Responsabilidade do Estado
A ministra Cármen Lúcia ressaltou que, embora tendo anistiado, além dos autores de crimes políticos, também os dos crimes conexos a eles em toda a sua extensão, a lei não exime o Estado da responsabilidade pelo que ocorreu nos porões do regime militar.

Segundo ela, é dever do Estado abrir informações ao cidadão e permitir a ele respostas a todas as suas indagações referente ao que ocorreu durante o regime militar. De acordo com a ministra, todo povo tem o direito de conhecer a sua história, saber o que ocorreu, mesmo nos piores momentos dela. Acentuou que é importante não esquecer para não repetir erros cometidos no passado.

Cármen Lúcia acompanhou também o relator ao rejeitar a tese de que o Congresso que aprovou a Lei de Anistia era ilegítimo, porquanto subserviente ao regime militar e por haver, no Senado, a figura do senador biônico, nomeado pelo regime.

Além de lembrar que a Lei de Anistia foi fruto de um acordo entre intelectuais, profissionais liberais, estudantes e outros segmentos da sociedade, ela lembrou que também o Congresso que votou a Constituição de 1988 ainda era integrado por biônicos. Portanto, pelo raciocínio da OAB em torno da Lei de Anistia, a atual Constituição também careceria de legitimidade.

Lei penal às avessas
A ministra disse também que, sob o ponto de vista do Direito Penal, a OAB estaria pedindo uma “lei penal às avessas”. Isto porque, 30 anos depois, “em matéria penal, não seria possível retroagir, senão para beneficiar até os autores das atrocidades”.

A ministra destacou entendimento do STF no sentido de que não cabe revisão criminal quando a pretensão se basear em mudança de interpretação de lei. Nesse sentido, ela citou as ações de Revisão Criminal 4.645 e 4.603, relatadas, respectivamente, pelos ministros Néri da Silveira (aposentado) e Xavier de Albuquerque (aposentado), bem como o Recurso Extraordinário 103.601, relatado pelo ministro Moreira Alves (aposentado).

A ministra admitiu que a Lei de Anistia de 1979 não foi a melhor, mas a possível naquela quadra histórica.

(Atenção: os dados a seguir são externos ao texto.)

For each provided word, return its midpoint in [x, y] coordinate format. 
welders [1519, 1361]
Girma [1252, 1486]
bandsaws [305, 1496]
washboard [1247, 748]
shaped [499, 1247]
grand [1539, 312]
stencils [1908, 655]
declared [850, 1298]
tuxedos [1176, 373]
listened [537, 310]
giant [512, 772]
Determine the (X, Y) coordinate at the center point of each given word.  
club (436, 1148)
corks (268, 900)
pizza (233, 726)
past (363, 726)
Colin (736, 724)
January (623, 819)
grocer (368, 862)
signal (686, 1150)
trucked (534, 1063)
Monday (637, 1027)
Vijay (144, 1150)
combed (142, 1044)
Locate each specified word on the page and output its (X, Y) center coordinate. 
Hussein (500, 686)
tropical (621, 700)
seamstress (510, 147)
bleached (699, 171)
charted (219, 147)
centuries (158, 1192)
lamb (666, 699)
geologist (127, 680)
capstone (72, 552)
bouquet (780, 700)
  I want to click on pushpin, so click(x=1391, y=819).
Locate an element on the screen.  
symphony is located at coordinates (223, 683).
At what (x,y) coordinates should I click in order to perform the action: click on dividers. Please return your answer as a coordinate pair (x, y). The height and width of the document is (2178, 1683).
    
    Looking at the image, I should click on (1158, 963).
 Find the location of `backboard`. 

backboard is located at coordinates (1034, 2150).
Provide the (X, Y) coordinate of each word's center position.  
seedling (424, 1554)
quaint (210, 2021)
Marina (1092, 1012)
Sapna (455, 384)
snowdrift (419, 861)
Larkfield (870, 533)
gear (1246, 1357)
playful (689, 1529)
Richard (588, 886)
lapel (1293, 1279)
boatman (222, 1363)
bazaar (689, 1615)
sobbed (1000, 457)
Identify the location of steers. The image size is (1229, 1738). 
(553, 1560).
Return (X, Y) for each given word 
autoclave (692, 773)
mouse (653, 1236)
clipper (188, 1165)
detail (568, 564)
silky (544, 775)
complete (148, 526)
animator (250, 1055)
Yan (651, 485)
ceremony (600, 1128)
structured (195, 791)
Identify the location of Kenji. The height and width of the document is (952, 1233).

Ela recordou que o projeto foi recebido “com críticas ásperas”, mas acabou prevalecendo como uma esperança de pacificação e de transição para o regime democrático. “Não vejo como julgar o passado com os olhos apenas de hoje”, observou a ministra Cármen Lúcia, ao concluir seu voto pela manutenção do texto atual da Lei de Anistia e contra a sua reinterpretação. “Não há dúvida de que a tortura não tem conexão com o crime político. Mas não vejo como, para efeitos jurídico-penais, reinterpretar a lei, 30 anos depois”. Com informações do Supremo Tribunal Federal.